Un outil efficace au service de la réforme des retraites

La réforme des retraites vise à répondre à trois séries d’enjeux majeurs dans un contexte économique en évolution rapide : l’équité, la simplification et la soutenabilité financière.

Dans ce cadre, le FRR, reconnu pour ses compétences en matière d’allocation d’actifs, de sélection de gérants et de gestion des risques, pourrait apporter sa pierre à la réforme selon deux axes qui pourraient être complémentaires.

Le premier axe viserait à créer un dispositif d’épargne à long terme obligatoire.

Ce dispositif s’inspirerait de nombreux exemples étrangers et permettrait à nos concitoyens les plus modestes de se constituer une épargne retraite. Dans la mesure où le salaire médian des Français est de 1800 euros nets par mois et la consommation le principal moteur de la croissance, comment favoriser l’émergence de cette épargne ? Une réflexion sur la transformation d’une partie des prélèvements obligatoires perçus par la CADES en une cotisation pour tous les actifs après 2024 pourrait être engagée. Cette épargne retraite obligatoire investie à long terme ne ferait nullement obstacle au développement de l’épargne retraite facultative encouragée fiscalement étant donné le montant relativement modeste des cotisations individuelles.

Les avantages de cette évolution seraient nombreux : épargne gérée à coûts mesurés, atténuation de la baisse du niveau de vie relatif des retraités à moyen terme, investissements significatifs à long terme dans l’économie française et contribution au financement de la transition énergétique.

Le développement de cette épargne de long terme renforcerait le système de retraite par répartition dans la mesure où son financement dépend de la croissance de la productivité qui, elle-même, résulte du volume et de la qualité des investissements dans l’économie.

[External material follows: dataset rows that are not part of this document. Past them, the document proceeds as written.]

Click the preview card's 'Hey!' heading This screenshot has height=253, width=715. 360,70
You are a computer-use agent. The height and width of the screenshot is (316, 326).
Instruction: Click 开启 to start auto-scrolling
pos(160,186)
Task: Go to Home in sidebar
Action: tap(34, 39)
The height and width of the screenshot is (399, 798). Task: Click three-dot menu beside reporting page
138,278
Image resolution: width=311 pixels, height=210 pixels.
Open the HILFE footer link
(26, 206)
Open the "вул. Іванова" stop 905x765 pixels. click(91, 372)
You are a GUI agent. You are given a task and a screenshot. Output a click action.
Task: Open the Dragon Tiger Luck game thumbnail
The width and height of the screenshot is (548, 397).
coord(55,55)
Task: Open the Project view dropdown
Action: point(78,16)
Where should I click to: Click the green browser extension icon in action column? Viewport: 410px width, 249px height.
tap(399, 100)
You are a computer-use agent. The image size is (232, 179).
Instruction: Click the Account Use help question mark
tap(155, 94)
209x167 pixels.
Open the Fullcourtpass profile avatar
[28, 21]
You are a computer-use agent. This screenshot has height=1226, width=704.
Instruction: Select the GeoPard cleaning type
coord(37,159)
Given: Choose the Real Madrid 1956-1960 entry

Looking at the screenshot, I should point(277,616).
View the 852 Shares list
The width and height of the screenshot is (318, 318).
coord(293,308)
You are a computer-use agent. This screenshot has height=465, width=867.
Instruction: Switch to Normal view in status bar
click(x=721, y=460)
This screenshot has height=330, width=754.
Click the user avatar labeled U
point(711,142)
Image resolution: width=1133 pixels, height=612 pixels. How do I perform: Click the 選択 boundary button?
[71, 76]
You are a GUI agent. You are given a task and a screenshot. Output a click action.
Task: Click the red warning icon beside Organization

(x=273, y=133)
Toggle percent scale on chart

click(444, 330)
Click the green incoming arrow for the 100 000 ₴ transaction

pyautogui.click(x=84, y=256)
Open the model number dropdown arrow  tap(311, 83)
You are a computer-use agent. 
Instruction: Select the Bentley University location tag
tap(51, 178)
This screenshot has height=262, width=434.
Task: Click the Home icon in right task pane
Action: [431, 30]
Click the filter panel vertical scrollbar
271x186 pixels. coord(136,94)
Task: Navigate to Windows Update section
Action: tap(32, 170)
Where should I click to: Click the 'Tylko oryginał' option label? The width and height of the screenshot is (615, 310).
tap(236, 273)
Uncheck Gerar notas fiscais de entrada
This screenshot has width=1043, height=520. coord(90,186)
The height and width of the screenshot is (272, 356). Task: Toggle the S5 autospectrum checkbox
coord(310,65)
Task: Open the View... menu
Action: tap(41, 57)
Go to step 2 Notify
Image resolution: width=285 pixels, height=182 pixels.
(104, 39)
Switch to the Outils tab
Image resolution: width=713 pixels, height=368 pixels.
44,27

Le second axe s’inscrirait dans la logique d’un fonds de réserve ou de dotation. Avec un socle de 20 milliards attendu en 2024, une montée en charge progressive à partir des recettes décrites ci-dessus permettrait de constituer une masse critique suffisante pour atténuer les chocs susceptibles de peser sur le financement d’un système de retraite qui verse 310 milliards d’euros chaque année. Ces réserves permettraient d’éviter de reconstituer une dette retraite à long terme. Une alternative, ou un complément, pourrait consister à confier au FRR une mission de long terme telle que la couverture d’une partie des besoins liés à la dépendance.

Quelle que soit la décision politique prise, le FRR est prêt à contribuer à une réforme ambitieuse de notre système de retraite. 


1. 5 représentants des confédérations syndicales de salariés, 3 représentants du MEDEF, 1 représentant de la CPME et 1 représentant de l’UPA, 2 députés, 2 sénateurs, 4 représentants de l’Etat (2 de la direction de la Sécurité sociale, 1 de la direction générale du trésor et 1 de la direction du budget), 2 personnalités qualifiées dont son président.


2.Environnement, social, gouvernance.


3. La CADES aura remboursé la dette sociale en 2024, libérant ainsi 15 milliards d’euros de prélèvements obligatoires par an.